Mais il part...
de Marie-Sophie Vermot

critiqué par Cyclo, le 15 août 2011
(Bordeaux - 78 ans)


La note:  étoiles
Des étrangers
Et, parmi les étranges « étrangers », il y a les sidéens. Au centre du beau roman de Marie-Sophie Vermot, Mais il part... Justement, le héros, Saul, un lycéen de seize ans, pour se faire l'argent de poche nécessaire à l'acquisition de la guitare électrique de ses rêves, accepte de promener la chienne de Kyle, qu'il a sauvée un jour où elle allait se faire écraser en traversant la rue. Or, Kyle est sidéen. Saul découvre que Kyle, dont l'ami José est mort du sida deux auparavant, est bien seul, totalement abandonné par son père Jude depuis qu'il lui a annoncé qu'il préférait les garçons (Jude a rayé le mot « homosexuel » de son vocabulaire).
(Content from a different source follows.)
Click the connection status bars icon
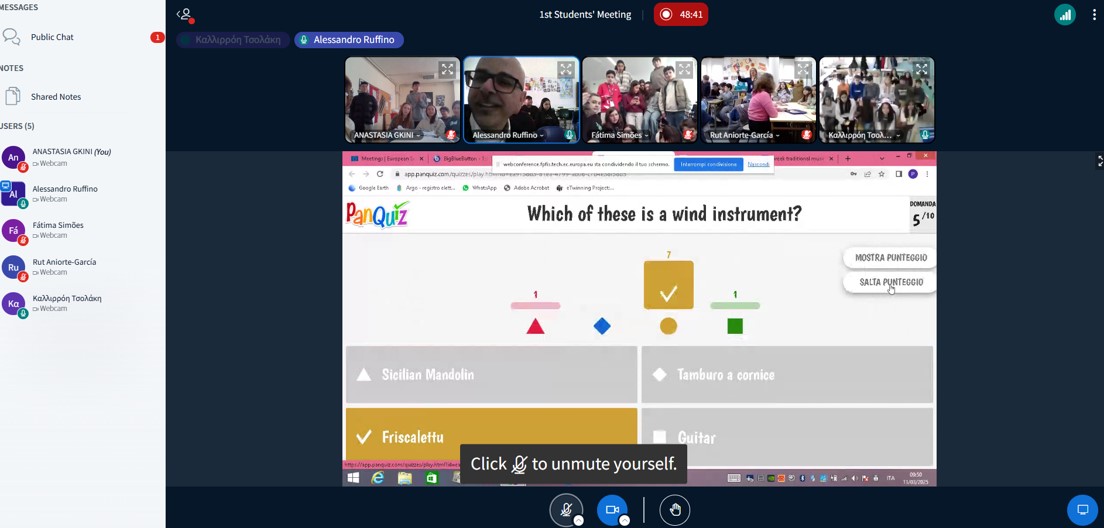 coord(1065,15)
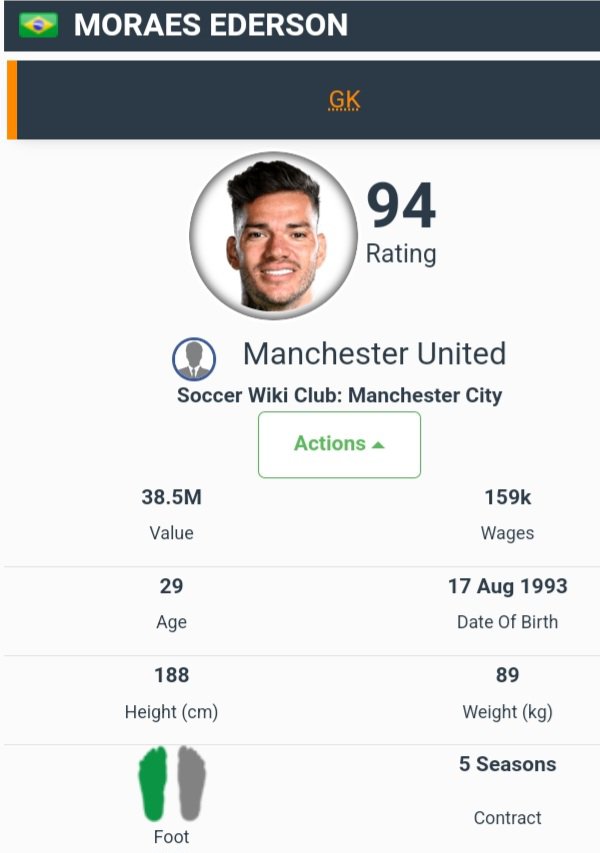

Et d'une certaine façon, Kyle pourrait dire comme l'héroïne de Anne-Marie Garat, dans Les mal famées : "Il m‘a paru que nous étions seules au monde. Nous l‘étions bel et bien, elle arrivée de ses cinquante ans de solitude, et moi de mes dix-huit ans d‘orphelinat à domicile." Kyle est isolé par sa maladie, Saul par son adolescence difficile.
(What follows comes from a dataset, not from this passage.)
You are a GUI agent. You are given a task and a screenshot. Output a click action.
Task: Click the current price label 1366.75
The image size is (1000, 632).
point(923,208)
Ce job est donc pour lui l'occasion de prendre un peu le large, de s'éloigner de parents un tantinet trop stricts, qui ne pensent que baccalauréat, diplômes, révisions, alors que le jeune homme ne rêve que musique (mais il n'a rien dit à ses parents de ses envies) et a pour seul objectif de « faire partie de l'existence, tout simplement », comme il le dit à ses parents. Bien entendu, il leur a caché la réalité de la maladie de Kyle, qui, quand ils l'apprennent, lui interdisent de continuer à fréquenter le malade. Le jeune homme va alors trouver la force de se rebeller (il pourrait dire comme le voyou du poème d'Essénine, "J‘ai aujourd‘hui très envie / De pisser par la fenêtre sur la lune"), soutenu d'ailleurs par son grand-père. Kyle, cet homme décharné, ne marche plus qu'avec des béquilles. Et peu à peu, il entre dans la phase terminale de son sida. Sa nièce Bettina vient s'occuper de lui et se lie d'amitié avec Saul. La mère de Bettina, sœur de Kyle, arrive à lui faire accepter l'hospitalisation pour sa fin de vie, à le placer à l'hôpital, et ça m'a mis les larmes aux yeux, pensant à ce qu'écrivait Christian Bobin (dans "La folle allure") : "J‘ai seulement pensé que le mot placement était un drôle de mot - le même pour les gens et pour les sous." Cette rencontre, cette maladie, c'est l'occasion pour Saul de mûrir et de se rendre compte qu'un "morceau de son adolescence venait de s'achever. Une période pour ainsi dire révolue, au cours de laquelle il était passé de la révolte à l'apprentissage de soi. À présent, sa vie commençait", telle est la conclusion de ce roman délicat, tout en nuances.

On le voit, en ce moment, la littérature est en plein dans ce problème des "étrangers" que sont aussi les vieux (tout aussi solitaires, abandonnés), les handicapés, et tous ceux qui cumulent ces diverses étrangetés. Quand je vois comment on les traite, je vois à l'œuvre ces « certains germes d‘inhumanité qui, dans notre société, sont pour ainsi dire plantés à la racine même du mérite supérieur », que stigmatise George Steiner dans son remarquable livre "Lectures".